It’s only possible if you hold 100% the risk-free asset.
My personal portfolio has a beta of 0.013 and its volatility is still about 8% (compared with about 23% on the S&P500.) Zero beta only implies a lack of correlation with the S&P500, not a lack of risk (or volatility.)
Systematic risk can be zero if you have truly zero beta. So, statement 2 is correct. The problem is that a zero beta asset probably does not exist. If Godzilla destroys New York, most likely, all asset classes will be affected. That is, they are all correlated in extreme events.
Ok, whatever. It’s not really material to distinguish zero beta assets from zero beta portfolios. If you could build a zero beta portfolio, you could just package that into shares and create a zero beta asset. The point (as everyone is saying) is that true zero correlation is not achievable.
^ if I knew of a stock with a 0.5 beta in down markets and 1.5 in up markets, I wouldn’t be at work right now, I’d be telling my butler to get me another beer.
Beta is going to be symetrical because its the slope coefficient that minmizes the squared errors, the example above would have a beta of 1.0 because the errors have to be symmetrical.
Regarding the portfolio with zero risk, you can do it with options to grow at RF- but you’d be taking on counterparty risk. Best bet is 100% treasuries as someone said.
In theory, all you need is two perfectly negatively correlated assets. Set w1=sigma2/(sigma1 + sigma2), and you have a zero volatility portfolio. Again, assuming corr1,2 = -1.
As per the zero beta portfolio, it can also be easily achieved with index futures. Counterparty risk should be minimal.
Beta of zero implies that a portfolio’s systematic risk can be pulled to zero. Of course, a beta of zero may not be reliable in practice, particularly in extreme events.
However, a portfolio with a beta of zero will still have some non-systematic risk or tracking error. If you have a 1000 stock portfolio, that tracking error is likely to be very small, at least if the asset weights match the benchmark’s portfolio’s. At that point, the question is why you wouldn’t just hold cash/treasuries. The answer is that you might hold the portfolio in normal times and just neutralize it if you think that the short term forecast suggests substantial downside risk for a short time.
Create all the zero beta portfolios you want, but unless you’re netting out to no position at all, you’re definitely not going to have a fully explanatory model (R^2 < 1).

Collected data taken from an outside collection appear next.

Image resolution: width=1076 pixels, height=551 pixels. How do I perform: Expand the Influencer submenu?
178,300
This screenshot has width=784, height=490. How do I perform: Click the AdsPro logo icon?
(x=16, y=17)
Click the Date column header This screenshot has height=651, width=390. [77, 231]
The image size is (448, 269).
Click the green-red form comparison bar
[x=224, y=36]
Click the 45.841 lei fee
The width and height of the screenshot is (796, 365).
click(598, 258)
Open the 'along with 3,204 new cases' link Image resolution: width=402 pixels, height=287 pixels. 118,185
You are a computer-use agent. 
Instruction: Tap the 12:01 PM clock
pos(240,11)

I’ll never get over people talking about the beta of a stock/portfolio and trying to make investment decisions when its R^2 against the relevant index is like 0.2.
But no, the OP is right, take any combination of stocks with weights that provide an estimated beta of 0, and suddenly you’re making riskless profit…
Unless your decisions on portfolio weights are adding value, a zero beta portfolio is most likely to generate zero profit as well. In my view, the point of producing zero beta is to be able to separate the comparative analysis portion (company vs company) from the macro-systemic risk-return.
Someone mentioned futures on indexes. I don’t think derivatives count when defining “total market” or “tradeable assets”, whatever that is. (But it ain’t derivatives, but I don’t know what it is :))
Would you say this is a zero-risk portfolio: 1 call + 1 put on the same stock, at the same asset price? Or 3x Bull + 3x Bear ETFs? For options, you’re paying the time premium even if they move in perfect tandem. For ETFs, ETF fees.